▶ WHAT YOU ARE ASKED TO DO: From the records below, find each line with the string "info" and copy it.

-*-

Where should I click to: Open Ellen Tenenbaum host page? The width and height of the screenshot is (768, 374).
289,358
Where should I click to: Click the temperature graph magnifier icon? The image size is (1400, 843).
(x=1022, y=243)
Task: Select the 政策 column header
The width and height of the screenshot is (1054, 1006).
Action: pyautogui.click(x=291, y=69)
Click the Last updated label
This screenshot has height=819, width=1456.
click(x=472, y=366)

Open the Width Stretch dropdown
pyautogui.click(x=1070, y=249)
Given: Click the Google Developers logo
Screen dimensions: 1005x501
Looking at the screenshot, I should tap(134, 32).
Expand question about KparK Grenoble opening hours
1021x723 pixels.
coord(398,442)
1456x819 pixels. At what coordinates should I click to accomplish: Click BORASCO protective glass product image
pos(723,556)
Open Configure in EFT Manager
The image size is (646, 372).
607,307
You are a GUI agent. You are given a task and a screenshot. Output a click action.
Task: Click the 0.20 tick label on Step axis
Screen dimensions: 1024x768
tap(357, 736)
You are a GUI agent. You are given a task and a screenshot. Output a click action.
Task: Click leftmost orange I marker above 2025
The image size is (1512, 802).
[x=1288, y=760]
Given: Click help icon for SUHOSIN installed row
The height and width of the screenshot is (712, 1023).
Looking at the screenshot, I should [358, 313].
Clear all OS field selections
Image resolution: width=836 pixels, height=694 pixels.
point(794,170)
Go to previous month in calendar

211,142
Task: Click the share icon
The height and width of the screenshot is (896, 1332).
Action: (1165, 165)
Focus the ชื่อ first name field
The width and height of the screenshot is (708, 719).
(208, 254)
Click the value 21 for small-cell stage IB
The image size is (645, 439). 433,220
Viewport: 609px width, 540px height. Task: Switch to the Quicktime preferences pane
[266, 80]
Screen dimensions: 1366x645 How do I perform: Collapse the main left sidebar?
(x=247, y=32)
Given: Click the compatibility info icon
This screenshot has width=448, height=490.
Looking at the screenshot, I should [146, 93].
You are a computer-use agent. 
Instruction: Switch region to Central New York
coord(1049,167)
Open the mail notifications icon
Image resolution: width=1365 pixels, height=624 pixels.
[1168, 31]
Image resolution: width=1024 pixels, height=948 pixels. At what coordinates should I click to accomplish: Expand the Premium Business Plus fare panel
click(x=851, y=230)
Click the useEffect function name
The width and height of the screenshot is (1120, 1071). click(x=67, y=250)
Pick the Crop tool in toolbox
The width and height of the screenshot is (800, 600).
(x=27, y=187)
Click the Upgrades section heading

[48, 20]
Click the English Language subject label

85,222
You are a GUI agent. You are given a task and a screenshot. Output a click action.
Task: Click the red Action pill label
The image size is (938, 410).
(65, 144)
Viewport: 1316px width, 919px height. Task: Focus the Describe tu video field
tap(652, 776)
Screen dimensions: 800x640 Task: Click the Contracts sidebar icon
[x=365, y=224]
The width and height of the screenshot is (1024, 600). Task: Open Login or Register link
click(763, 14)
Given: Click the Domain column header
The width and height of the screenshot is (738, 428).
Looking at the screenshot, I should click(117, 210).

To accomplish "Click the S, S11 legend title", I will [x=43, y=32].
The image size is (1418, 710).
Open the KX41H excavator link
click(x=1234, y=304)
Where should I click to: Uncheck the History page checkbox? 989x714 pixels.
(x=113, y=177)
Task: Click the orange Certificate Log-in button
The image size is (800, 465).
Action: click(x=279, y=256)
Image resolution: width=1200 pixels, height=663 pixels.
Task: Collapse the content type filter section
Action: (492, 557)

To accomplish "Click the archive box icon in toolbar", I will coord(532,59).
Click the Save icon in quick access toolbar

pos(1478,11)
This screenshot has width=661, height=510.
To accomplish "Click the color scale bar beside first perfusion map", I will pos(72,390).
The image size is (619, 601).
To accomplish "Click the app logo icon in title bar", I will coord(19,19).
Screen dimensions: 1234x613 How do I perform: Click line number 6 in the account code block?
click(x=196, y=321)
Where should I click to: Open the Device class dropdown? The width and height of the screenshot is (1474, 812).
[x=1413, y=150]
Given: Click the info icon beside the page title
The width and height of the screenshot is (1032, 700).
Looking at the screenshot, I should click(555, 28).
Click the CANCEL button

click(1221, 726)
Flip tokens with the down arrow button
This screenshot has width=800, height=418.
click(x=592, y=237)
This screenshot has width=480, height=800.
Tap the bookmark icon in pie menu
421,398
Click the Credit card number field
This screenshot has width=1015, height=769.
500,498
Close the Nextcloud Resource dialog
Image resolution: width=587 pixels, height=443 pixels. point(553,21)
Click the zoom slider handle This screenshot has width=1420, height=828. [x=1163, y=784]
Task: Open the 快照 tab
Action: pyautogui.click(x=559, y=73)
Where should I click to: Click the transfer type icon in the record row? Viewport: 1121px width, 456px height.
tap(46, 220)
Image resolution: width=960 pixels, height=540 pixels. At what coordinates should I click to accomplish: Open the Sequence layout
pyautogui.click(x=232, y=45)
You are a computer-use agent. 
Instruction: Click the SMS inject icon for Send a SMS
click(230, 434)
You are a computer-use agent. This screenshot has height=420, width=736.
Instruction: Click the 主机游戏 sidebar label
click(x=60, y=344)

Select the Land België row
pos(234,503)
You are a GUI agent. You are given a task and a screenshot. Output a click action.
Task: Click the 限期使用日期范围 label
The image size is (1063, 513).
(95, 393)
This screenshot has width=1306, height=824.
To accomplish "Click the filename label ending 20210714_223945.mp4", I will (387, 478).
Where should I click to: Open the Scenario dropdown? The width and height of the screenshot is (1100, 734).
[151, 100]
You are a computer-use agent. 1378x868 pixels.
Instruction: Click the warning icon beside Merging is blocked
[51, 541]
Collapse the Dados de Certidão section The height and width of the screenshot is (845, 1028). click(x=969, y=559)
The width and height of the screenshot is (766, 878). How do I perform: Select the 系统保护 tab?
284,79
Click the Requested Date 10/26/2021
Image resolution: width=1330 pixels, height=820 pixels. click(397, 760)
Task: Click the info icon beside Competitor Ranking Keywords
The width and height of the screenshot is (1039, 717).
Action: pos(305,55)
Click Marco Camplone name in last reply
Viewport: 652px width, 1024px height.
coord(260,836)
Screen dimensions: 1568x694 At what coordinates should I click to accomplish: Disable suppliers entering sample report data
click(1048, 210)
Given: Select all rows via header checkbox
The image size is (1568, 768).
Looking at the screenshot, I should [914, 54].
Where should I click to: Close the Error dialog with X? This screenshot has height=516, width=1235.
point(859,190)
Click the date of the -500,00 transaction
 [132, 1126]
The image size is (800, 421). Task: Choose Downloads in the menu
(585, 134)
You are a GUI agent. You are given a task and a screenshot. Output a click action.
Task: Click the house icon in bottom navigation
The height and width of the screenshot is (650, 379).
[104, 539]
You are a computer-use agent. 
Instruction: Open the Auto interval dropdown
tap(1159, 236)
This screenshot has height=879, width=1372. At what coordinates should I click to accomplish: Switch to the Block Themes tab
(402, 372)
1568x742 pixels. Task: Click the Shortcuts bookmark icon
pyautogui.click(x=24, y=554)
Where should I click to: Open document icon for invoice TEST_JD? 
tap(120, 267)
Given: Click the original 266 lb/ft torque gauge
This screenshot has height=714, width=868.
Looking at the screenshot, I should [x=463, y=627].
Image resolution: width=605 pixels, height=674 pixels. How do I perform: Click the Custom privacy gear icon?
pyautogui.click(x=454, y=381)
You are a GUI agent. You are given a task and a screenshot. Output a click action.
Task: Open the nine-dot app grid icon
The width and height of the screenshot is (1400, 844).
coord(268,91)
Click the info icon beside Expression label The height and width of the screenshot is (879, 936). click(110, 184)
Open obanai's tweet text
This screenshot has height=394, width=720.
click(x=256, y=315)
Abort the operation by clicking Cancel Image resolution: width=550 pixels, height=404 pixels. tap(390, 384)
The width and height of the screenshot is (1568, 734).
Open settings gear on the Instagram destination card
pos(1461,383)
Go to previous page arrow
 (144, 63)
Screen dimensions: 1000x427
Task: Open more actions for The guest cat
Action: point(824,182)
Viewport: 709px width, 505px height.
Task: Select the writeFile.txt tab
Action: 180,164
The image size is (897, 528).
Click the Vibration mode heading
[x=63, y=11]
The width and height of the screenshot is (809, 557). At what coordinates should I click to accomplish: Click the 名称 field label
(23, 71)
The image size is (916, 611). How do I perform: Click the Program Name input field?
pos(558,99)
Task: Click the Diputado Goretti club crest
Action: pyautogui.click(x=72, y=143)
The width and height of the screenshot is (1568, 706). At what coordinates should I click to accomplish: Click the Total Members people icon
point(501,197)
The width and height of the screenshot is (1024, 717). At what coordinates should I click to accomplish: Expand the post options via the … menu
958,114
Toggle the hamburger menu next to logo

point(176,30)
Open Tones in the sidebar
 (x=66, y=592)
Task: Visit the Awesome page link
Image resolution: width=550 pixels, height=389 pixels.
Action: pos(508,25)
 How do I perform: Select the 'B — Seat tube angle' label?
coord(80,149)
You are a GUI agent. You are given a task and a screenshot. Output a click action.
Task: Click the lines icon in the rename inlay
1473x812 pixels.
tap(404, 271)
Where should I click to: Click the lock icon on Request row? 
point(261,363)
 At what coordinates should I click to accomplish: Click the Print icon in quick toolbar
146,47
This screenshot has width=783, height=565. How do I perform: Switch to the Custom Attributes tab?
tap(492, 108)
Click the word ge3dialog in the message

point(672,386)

-*-

▶ OUTPUT OF THE TASK:
Given: Click the compatibility info icon
Given: Click the info icon beside the page title
Task: Click the info icon beside Competitor Ranking Keywords
Click the info icon beside Expression label The height and width of the screenshot is (879, 936). click(110, 184)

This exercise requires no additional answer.